Stored items
◇ ◇ ◇ ◇ ◇ ◇ ◇
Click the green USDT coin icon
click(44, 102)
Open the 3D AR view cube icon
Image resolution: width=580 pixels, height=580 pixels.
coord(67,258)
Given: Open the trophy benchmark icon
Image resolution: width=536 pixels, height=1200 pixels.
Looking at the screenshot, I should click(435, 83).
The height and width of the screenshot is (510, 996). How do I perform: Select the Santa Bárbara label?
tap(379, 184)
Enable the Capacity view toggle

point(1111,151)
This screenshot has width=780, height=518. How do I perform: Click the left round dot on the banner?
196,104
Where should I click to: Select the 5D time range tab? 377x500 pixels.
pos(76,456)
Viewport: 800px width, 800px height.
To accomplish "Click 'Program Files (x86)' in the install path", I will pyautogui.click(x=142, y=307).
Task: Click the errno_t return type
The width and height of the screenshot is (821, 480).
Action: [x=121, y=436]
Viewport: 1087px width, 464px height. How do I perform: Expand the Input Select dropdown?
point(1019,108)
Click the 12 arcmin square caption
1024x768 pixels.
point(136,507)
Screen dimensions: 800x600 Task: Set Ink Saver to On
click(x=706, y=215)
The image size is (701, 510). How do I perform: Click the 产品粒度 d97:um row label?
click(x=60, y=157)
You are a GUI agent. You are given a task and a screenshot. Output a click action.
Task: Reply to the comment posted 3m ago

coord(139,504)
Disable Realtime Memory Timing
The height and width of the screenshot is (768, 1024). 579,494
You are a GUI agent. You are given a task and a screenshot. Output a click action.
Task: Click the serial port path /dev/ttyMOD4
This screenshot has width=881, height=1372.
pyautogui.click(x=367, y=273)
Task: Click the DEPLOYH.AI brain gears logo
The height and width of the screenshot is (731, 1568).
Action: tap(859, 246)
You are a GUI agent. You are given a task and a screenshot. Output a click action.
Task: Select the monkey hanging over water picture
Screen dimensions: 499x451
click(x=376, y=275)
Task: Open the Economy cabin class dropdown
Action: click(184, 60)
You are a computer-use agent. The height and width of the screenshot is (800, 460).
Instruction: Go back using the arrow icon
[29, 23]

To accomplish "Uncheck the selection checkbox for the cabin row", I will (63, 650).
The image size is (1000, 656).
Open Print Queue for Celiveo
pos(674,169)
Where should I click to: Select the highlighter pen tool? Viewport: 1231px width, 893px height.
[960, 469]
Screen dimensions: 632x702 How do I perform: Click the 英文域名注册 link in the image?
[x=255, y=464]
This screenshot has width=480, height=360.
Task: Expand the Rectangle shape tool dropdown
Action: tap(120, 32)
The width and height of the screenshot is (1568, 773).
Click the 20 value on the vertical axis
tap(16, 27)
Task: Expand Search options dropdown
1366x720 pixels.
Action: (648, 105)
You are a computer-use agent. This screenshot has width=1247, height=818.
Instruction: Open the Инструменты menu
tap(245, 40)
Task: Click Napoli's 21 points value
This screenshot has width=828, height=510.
◇ ◇ ◇ ◇ ◇ ◇ ◇
Print the entries once more, identical in every line.

* RESULT OF THIS TASK *
Click the green USDT coin icon
click(44, 102)
Open the 3D AR view cube icon
Image resolution: width=580 pixels, height=580 pixels.
coord(67,258)
Given: Open the trophy benchmark icon
Image resolution: width=536 pixels, height=1200 pixels.
Looking at the screenshot, I should click(435, 83).
The height and width of the screenshot is (510, 996). How do I perform: Select the Santa Bárbara label?
tap(379, 184)
Enable the Capacity view toggle

point(1111,151)
This screenshot has width=780, height=518. How do I perform: Click the left round dot on the banner?
196,104
Where should I click to: Select the 5D time range tab? 377x500 pixels.
pos(76,456)
Viewport: 800px width, 800px height.
To accomplish "Click 'Program Files (x86)' in the install path", I will pyautogui.click(x=142, y=307).
Task: Click the errno_t return type
The width and height of the screenshot is (821, 480).
Action: [x=121, y=436]
Viewport: 1087px width, 464px height. How do I perform: Expand the Input Select dropdown?
point(1019,108)
Click the 12 arcmin square caption
1024x768 pixels.
point(136,507)
Screen dimensions: 800x600 Task: Set Ink Saver to On
click(x=706, y=215)
The image size is (701, 510). How do I perform: Click the 产品粒度 d97:um row label?
click(x=60, y=157)
You are a GUI agent. You are given a task and a screenshot. Output a click action.
Task: Reply to the comment posted 3m ago

coord(139,504)
Disable Realtime Memory Timing
The height and width of the screenshot is (768, 1024). 579,494
You are a GUI agent. You are given a task and a screenshot. Output a click action.
Task: Click the serial port path /dev/ttyMOD4
This screenshot has width=881, height=1372.
pyautogui.click(x=367, y=273)
Task: Click the DEPLOYH.AI brain gears logo
The height and width of the screenshot is (731, 1568).
Action: tap(859, 246)
You are a GUI agent. You are given a task and a screenshot. Output a click action.
Task: Select the monkey hanging over water picture
Screen dimensions: 499x451
click(x=376, y=275)
Task: Open the Economy cabin class dropdown
Action: click(184, 60)
You are a computer-use agent. The height and width of the screenshot is (800, 460).
Instruction: Go back using the arrow icon
[29, 23]

To accomplish "Uncheck the selection checkbox for the cabin row", I will (63, 650).
The image size is (1000, 656).
Open Print Queue for Celiveo
pos(674,169)
Where should I click to: Select the highlighter pen tool? Viewport: 1231px width, 893px height.
[960, 469]
Screen dimensions: 632x702 How do I perform: Click the 英文域名注册 link in the image?
[x=255, y=464]
This screenshot has width=480, height=360.
Task: Expand the Rectangle shape tool dropdown
Action: tap(120, 32)
The width and height of the screenshot is (1568, 773).
Click the 20 value on the vertical axis
tap(16, 27)
Task: Expand Search options dropdown
1366x720 pixels.
Action: (648, 105)
You are a computer-use agent. This screenshot has width=1247, height=818.
Instruction: Open the Инструменты menu
tap(245, 40)
Task: Click Napoli's 21 points value
This screenshot has width=828, height=510.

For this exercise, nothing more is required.